Having access to LIDAR data I can only say the wind gradient only holds as an average. Today wind was constant on the LIDAR 100-500 m, then much less. Other times, there are «rivers of wind» at some altitudes…

You would need a second kite or drone at the correct altitude to do it right without LIDAR. But most AWE developers probably dont care too much because we are still just learning to fly at all, and it doesnt make sense to make a power curve until control strategies have matured to a minimum level.

AWE is not like windmills if it is computer controlled. The job is not done the moment the blades come out of the mold.

Anyways. I support the demand for power curves. WHERE ARE THEY? I DEMAND ANSWERS!

Sure, I like power curves or power data. I know what Kiwee and Daisy are up to, providing continuous power at an assumed known altitude, above all for Daisy where the wind speed measure is easily made at a correct altitude by using a mast, while an anemometer on Kiwee could do this job.

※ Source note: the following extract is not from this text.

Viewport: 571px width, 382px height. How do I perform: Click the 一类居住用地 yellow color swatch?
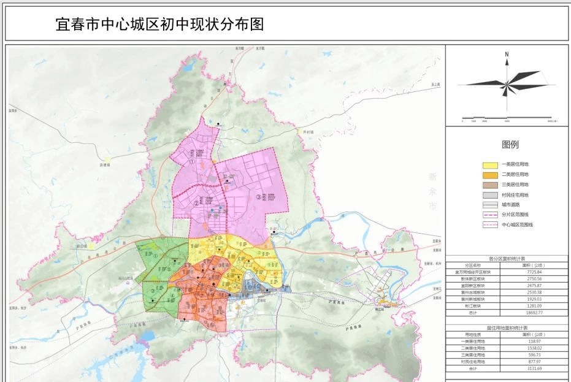coord(490,165)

For crosswind reeling (yo-yo) or fly-gen devices it is a bit more difficult, and there are very few power data. For them putting on the kite a good old anemometer measuring airspeed when the kite flies (as it is already done), and measuring wind speed the times when the kite is stopping (between the zig-zag turns during power phase when figure-eight is applied, between reel-out and reel-in phase), then cross-check the data, such like deducing wind speed by kite airspeed when the kite glide ratio is known in the concerned range.